# Assigned task
All of the data below should be written out exactly.

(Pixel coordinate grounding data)
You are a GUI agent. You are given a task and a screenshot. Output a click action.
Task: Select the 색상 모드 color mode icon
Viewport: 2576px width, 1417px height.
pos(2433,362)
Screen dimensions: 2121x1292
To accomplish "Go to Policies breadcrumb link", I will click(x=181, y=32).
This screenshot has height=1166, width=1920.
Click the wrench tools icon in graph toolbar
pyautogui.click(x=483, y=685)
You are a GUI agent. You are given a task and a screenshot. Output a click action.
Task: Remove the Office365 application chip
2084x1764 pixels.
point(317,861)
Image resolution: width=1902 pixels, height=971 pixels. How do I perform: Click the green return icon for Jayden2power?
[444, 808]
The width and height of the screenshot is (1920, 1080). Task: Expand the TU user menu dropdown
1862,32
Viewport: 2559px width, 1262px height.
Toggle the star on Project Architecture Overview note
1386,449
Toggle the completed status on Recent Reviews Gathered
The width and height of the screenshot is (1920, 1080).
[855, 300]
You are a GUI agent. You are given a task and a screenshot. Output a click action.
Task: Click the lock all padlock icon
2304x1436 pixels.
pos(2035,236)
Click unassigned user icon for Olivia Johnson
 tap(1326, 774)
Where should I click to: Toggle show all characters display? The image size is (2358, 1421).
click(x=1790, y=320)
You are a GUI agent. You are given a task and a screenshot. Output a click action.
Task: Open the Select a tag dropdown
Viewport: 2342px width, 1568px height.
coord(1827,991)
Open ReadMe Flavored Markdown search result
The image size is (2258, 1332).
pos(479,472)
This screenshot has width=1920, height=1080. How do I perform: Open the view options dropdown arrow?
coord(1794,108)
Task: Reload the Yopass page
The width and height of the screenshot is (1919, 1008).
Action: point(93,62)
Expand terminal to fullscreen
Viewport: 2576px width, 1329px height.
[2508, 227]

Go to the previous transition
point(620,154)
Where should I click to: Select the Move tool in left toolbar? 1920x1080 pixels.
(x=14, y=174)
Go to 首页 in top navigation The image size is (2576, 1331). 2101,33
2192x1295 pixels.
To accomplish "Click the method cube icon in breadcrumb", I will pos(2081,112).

# Exercise result
You are a GUI agent. You are given a task and a screenshot. Output a click action.
Task: Select the 색상 모드 color mode icon
Viewport: 2576px width, 1417px height.
pos(2433,362)
Screen dimensions: 2121x1292
To accomplish "Go to Policies breadcrumb link", I will click(x=181, y=32).
This screenshot has height=1166, width=1920.
Click the wrench tools icon in graph toolbar
pyautogui.click(x=483, y=685)
You are a GUI agent. You are given a task and a screenshot. Output a click action.
Task: Remove the Office365 application chip
2084x1764 pixels.
point(317,861)
Image resolution: width=1902 pixels, height=971 pixels. How do I perform: Click the green return icon for Jayden2power?
[444, 808]
The width and height of the screenshot is (1920, 1080). Task: Expand the TU user menu dropdown
1862,32
Viewport: 2559px width, 1262px height.
Toggle the star on Project Architecture Overview note
1386,449
Toggle the completed status on Recent Reviews Gathered
The width and height of the screenshot is (1920, 1080).
[855, 300]
You are a GUI agent. You are given a task and a screenshot. Output a click action.
Task: Click the lock all padlock icon
2304x1436 pixels.
pos(2035,236)
Click unassigned user icon for Olivia Johnson
 tap(1326, 774)
Where should I click to: Toggle show all characters display? The image size is (2358, 1421).
click(x=1790, y=320)
You are a GUI agent. You are given a task and a screenshot. Output a click action.
Task: Open the Select a tag dropdown
Viewport: 2342px width, 1568px height.
coord(1827,991)
Open ReadMe Flavored Markdown search result
The image size is (2258, 1332).
pos(479,472)
This screenshot has width=1920, height=1080. How do I perform: Open the view options dropdown arrow?
coord(1794,108)
Task: Reload the Yopass page
The width and height of the screenshot is (1919, 1008).
Action: point(93,62)
Expand terminal to fullscreen
Viewport: 2576px width, 1329px height.
[2508, 227]

Go to the previous transition
point(620,154)
Where should I click to: Select the Move tool in left toolbar? 1920x1080 pixels.
(x=14, y=174)
Go to 首页 in top navigation The image size is (2576, 1331). 2101,33
2192x1295 pixels.
To accomplish "Click the method cube icon in breadcrumb", I will pos(2081,112).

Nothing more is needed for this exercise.